** RECORDS PROVIDED follows **
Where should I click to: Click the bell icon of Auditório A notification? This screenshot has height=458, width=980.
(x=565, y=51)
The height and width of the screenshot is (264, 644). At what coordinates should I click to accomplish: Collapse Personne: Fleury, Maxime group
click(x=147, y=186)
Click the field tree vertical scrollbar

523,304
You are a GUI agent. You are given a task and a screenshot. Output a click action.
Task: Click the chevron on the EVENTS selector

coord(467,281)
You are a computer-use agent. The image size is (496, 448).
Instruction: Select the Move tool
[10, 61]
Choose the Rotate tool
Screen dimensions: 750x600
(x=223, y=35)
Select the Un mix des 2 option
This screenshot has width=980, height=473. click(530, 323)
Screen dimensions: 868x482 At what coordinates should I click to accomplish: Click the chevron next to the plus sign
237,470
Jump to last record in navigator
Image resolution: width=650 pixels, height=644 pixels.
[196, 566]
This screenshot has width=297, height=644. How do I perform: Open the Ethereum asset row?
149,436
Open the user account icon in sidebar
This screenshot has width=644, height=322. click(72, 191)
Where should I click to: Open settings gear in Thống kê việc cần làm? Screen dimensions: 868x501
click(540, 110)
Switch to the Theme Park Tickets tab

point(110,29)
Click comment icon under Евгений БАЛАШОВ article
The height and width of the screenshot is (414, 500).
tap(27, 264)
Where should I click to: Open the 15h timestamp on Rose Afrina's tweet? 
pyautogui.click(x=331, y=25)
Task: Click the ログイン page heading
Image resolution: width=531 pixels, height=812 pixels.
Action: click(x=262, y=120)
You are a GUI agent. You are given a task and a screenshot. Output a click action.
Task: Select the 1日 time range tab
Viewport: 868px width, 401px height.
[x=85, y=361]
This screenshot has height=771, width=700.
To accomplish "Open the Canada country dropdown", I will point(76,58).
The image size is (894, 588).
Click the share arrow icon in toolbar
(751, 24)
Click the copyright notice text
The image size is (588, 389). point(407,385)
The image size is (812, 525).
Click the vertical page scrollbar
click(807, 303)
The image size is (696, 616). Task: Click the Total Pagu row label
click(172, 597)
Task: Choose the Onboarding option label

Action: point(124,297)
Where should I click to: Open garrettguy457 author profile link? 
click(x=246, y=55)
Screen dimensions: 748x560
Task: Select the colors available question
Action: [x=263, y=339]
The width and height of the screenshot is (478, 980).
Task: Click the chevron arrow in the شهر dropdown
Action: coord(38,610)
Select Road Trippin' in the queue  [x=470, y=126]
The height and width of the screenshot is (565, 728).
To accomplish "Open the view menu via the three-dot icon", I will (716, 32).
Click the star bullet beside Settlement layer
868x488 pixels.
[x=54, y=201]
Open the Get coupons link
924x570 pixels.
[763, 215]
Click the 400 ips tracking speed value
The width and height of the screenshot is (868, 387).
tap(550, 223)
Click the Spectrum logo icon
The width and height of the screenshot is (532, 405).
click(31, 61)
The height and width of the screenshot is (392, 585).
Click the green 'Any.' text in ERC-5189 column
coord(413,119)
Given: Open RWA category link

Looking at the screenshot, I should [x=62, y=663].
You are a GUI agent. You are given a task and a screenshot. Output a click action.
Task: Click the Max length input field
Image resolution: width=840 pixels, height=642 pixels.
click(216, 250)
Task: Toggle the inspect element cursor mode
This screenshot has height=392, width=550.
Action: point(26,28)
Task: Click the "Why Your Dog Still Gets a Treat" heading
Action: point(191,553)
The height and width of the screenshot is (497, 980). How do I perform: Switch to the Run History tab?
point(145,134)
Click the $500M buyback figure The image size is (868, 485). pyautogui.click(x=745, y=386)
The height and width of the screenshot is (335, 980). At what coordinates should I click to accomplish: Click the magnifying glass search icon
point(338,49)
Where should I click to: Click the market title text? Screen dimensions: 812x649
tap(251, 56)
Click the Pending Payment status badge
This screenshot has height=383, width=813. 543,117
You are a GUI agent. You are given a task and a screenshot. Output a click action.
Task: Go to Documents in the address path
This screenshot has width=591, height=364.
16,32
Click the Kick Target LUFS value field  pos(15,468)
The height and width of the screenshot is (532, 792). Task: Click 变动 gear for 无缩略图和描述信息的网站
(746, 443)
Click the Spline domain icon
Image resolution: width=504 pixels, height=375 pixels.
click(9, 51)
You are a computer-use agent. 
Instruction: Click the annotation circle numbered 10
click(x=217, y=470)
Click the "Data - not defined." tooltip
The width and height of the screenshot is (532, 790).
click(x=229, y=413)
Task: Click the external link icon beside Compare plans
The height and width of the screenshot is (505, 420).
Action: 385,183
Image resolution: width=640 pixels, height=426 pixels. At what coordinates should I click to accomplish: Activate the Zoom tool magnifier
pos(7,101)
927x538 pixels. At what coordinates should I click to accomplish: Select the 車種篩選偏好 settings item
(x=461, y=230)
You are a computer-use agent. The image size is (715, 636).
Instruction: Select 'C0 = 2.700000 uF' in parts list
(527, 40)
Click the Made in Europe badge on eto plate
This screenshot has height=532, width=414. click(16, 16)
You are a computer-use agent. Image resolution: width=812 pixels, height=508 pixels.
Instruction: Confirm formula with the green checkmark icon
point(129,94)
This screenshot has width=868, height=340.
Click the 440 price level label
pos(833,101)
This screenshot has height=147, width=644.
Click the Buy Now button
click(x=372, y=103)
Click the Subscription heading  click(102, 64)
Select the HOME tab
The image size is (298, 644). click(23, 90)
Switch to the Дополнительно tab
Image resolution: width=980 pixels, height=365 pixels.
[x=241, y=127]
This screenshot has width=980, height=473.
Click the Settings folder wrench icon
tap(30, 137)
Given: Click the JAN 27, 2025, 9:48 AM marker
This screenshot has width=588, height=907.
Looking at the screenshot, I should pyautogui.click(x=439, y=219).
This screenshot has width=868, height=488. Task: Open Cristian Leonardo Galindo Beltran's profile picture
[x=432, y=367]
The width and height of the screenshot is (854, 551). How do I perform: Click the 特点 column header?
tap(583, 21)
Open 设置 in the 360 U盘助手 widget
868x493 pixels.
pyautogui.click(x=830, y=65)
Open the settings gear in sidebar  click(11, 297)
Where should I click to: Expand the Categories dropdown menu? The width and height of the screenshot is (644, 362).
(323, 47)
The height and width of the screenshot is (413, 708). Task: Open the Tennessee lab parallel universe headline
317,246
** End of RECORDS PROVIDED **
§ **ACTIVITY**:
Each line from the beginning of the listing up to the line where "Click comment icon" appears needs to be given again exactly; please add nothing else.

§ **ANSWER TO THIS PROBLEM**:
Where should I click to: Click the bell icon of Auditório A notification? This screenshot has height=458, width=980.
(x=565, y=51)
The height and width of the screenshot is (264, 644). At what coordinates should I click to accomplish: Collapse Personne: Fleury, Maxime group
click(x=147, y=186)
Click the field tree vertical scrollbar

523,304
You are a GUI agent. You are given a task and a screenshot. Output a click action.
Task: Click the chevron on the EVENTS selector

coord(467,281)
You are a computer-use agent. The image size is (496, 448).
Instruction: Select the Move tool
[10, 61]
Choose the Rotate tool
Screen dimensions: 750x600
(x=223, y=35)
Select the Un mix des 2 option
This screenshot has width=980, height=473. click(530, 323)
Screen dimensions: 868x482 At what coordinates should I click to accomplish: Click the chevron next to the plus sign
237,470
Jump to last record in navigator
Image resolution: width=650 pixels, height=644 pixels.
[196, 566]
This screenshot has width=297, height=644. How do I perform: Open the Ethereum asset row?
149,436
Open the user account icon in sidebar
This screenshot has width=644, height=322. click(72, 191)
Where should I click to: Open settings gear in Thống kê việc cần làm? Screen dimensions: 868x501
click(540, 110)
Switch to the Theme Park Tickets tab

point(110,29)
Click comment icon under Евгений БАЛАШОВ article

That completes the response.